According to statistics from the Hawaii Police Department, there were 45 reports of auto thefts and 32 reports of unauthorized entry to a motor vehicle in November in Puna. That compares to 21 reports of a stolen vehicle and 17 reports of vehicle break-ins in Puna in September, two months earlier.
Capt. Scott Amaral, commander of Puna Patrol Division, noted that property crimes “are up in the past few months, in our district.”
According to police, 24 of the November auto theft reports were from Pahoa addresses, and 18 were from Keaau.
Nineteen of the November vehicle break-ins were from Keaau, while nine were from Pahoa.
He added that many of those thefts were reported in the Hawaiian Beaches and Hawaiian Paradise Park subdivisions.

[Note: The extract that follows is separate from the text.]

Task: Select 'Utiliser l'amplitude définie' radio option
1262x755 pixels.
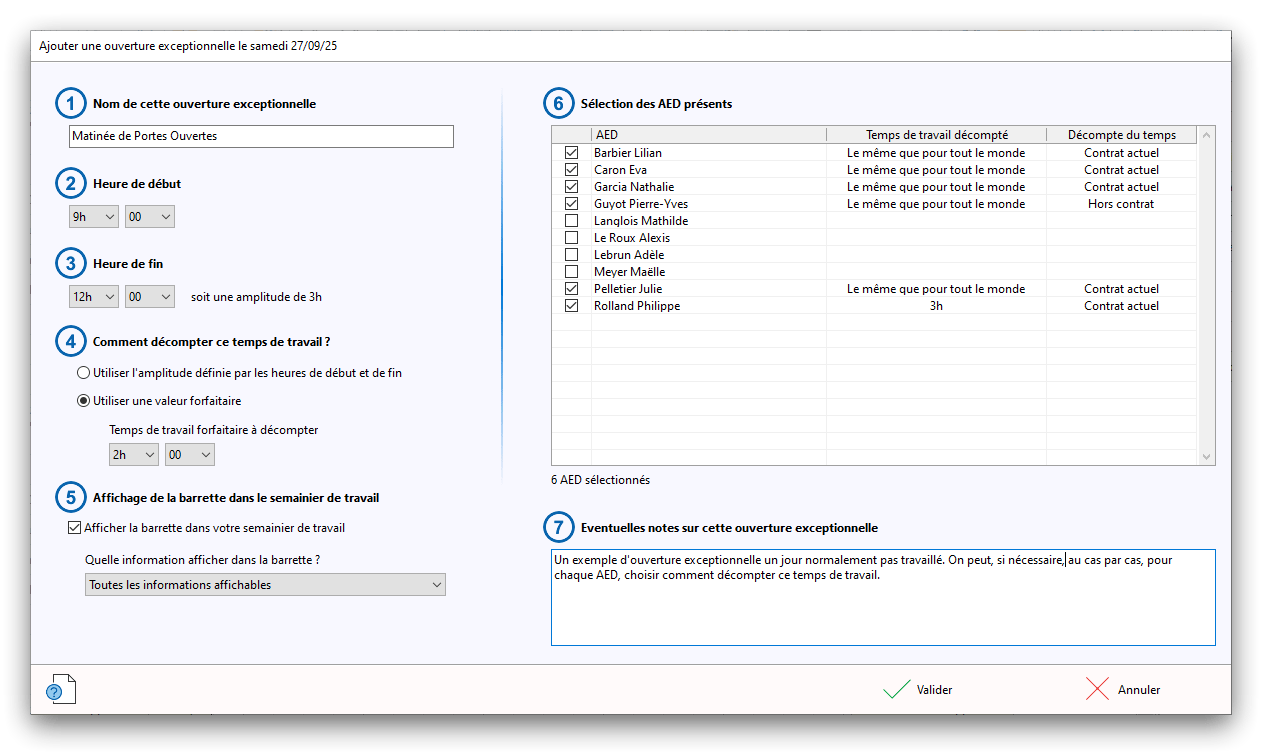Action: (x=84, y=372)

“We have seen an increase of thefts of vehicles, as well as car break-ins, in those areas,” Amaral said. “There’s a particular group of individuals that we believe are responsible, and we’ve got our Special Enforcement Unit working on it, along with Community Policing officers, trying to bring that down.”

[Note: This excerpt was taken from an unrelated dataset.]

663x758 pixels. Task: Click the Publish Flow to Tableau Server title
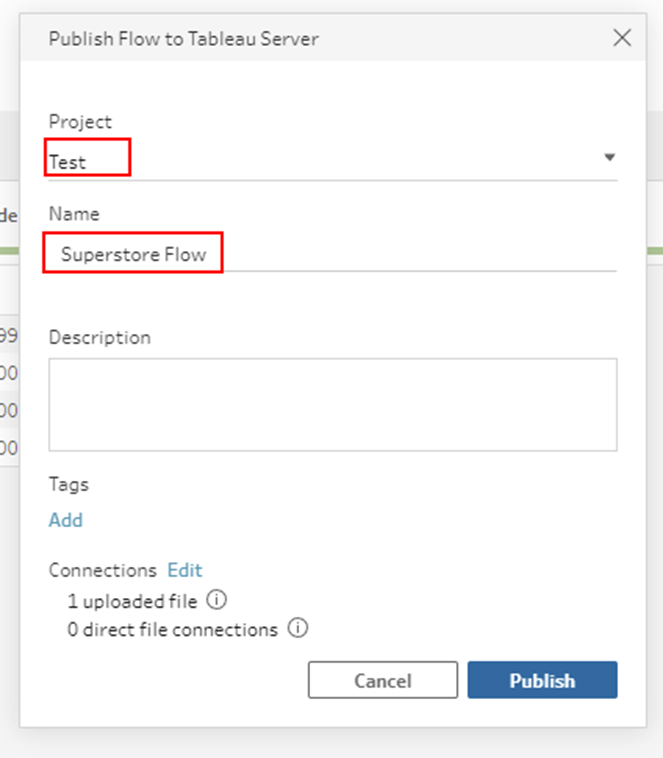point(184,39)
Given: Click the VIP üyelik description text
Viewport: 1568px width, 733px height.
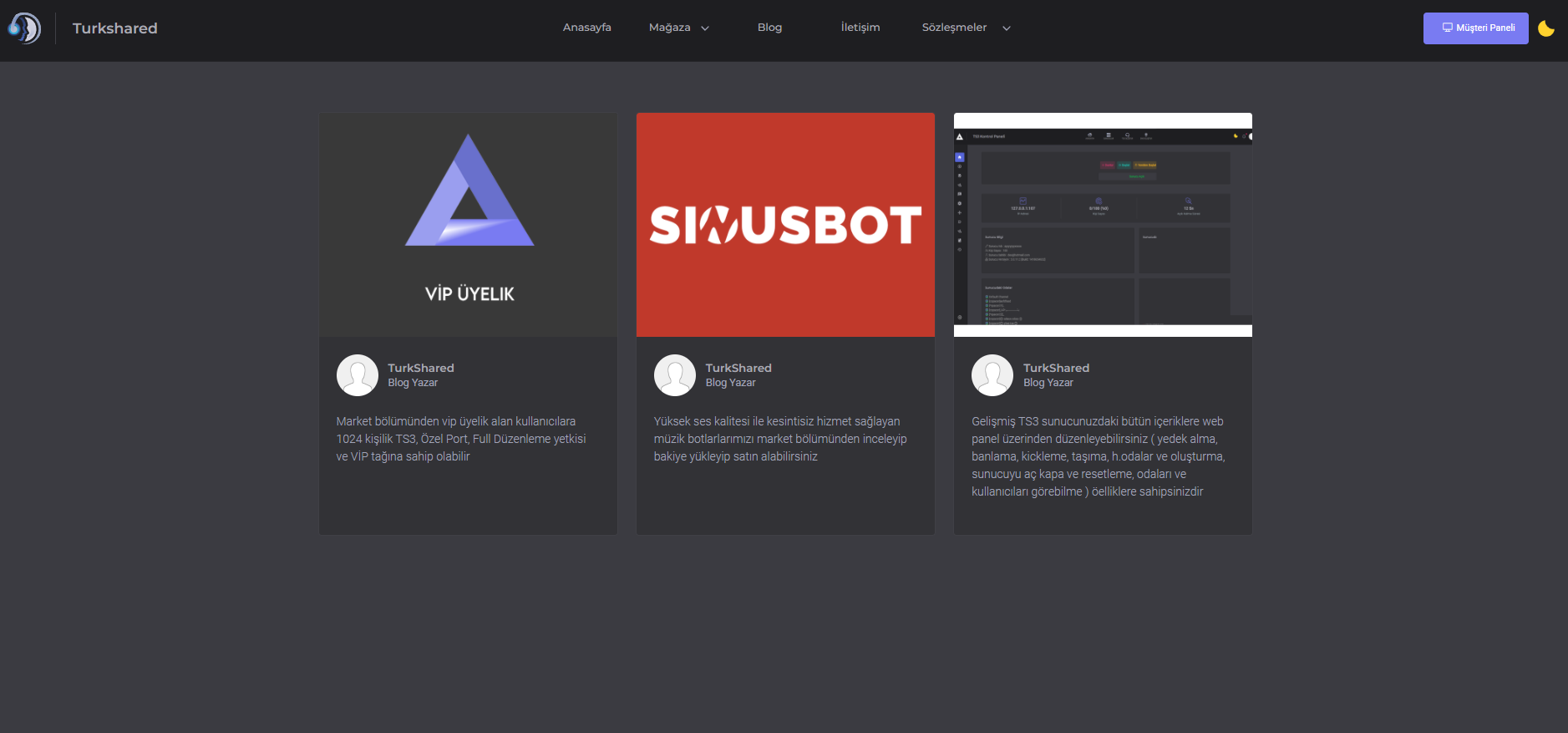Looking at the screenshot, I should tap(461, 439).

Amaral said many of those break-ins and thefts are crimes of opportunity. He said a police media release in September asked people to not park in isolated areas, leave their cars unlocked or their windows down, leave their keys in their cars or valuables within the vehicles.
“We put that out to the Neighborhood Watches to put out to the (homeowners’) associations, as well — and we still have the same issues, especially with people just not locking their cars or leaving their keys … inside the car,” Amaral said.
Another hot spot for vehicle thefts and break-ins is Government Beach Road in lower Puna “in the area of Mermaid Ponds, down by Highway 137, the old Four Corners,” Amaral said.
Mermaid Ponds is one of the few remaining tide pools along the Puna coastline that wasn’t inundated by the 2018 lower East Rift Zone eruption of Kilauea volcano, which makes it a popular spot for swimming.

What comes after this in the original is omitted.